Predictors of In-Stent Restenosis

 

OR (95% CI)

95% CI

MPV > 10.1 fL

3.20

1.28-8.03

Lesion Length

1.05

1.02-1.08

Residual Stenosis

1.07

1.05-1.10

Baseline Serum Glucose

1.01

1.00-1.02

 

 

The investigators offer three possible explanations as to why MPV may be linked with in-stent restenosis:

 

1) It may be a marker of platelet size and activity, and greater platelet activity at the injured site may result in greater neointimal hyperplasia.  

2) Lesions in the arterial endothelium may activate platelets and recruit leukocytes to the injured site, with platelet-leukocyte interactions leading to an inflammatory response that also aggravates neointimal hyperplasia. The higher the baseline platelet activity, the greater the inflammatory response.
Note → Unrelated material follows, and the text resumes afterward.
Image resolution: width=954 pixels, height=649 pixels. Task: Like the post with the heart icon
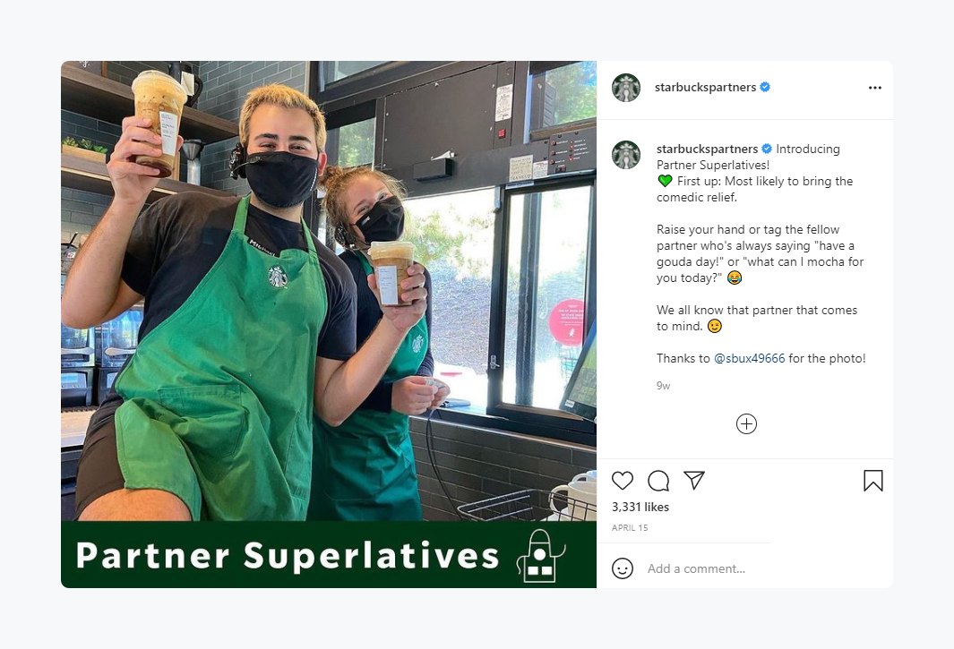click(622, 481)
3)Elevated platelet volume may reflect an increase in reticulated platelets or immature platelets, which is an indicator of platelet turnover, and high platelet turnover has been associated with greater platelet aggregation and reduced response to antiplatelet therapy.

They conclude that patients with an elevated MPV prior to undergoing carotid artery stenting may benefit from intensified antiplatelet therapy, but they acknowledge that further studies are first needed to confirm the link. In particular, they point out, it will be important to determine the impact of commonly-used medications, such as antihypertensive, lipid-lowering, and antidiabetic drugs, on MPV measurements.

 


Source:

Dai Z, Gao J, Li S, et al. Mean platelet volume as a predictor for restenosis after carotid angioplasty and stenting. Stroke. 2018;49:872-876.

 

Disclosures:

Dai reports no relevant conflicts of interest.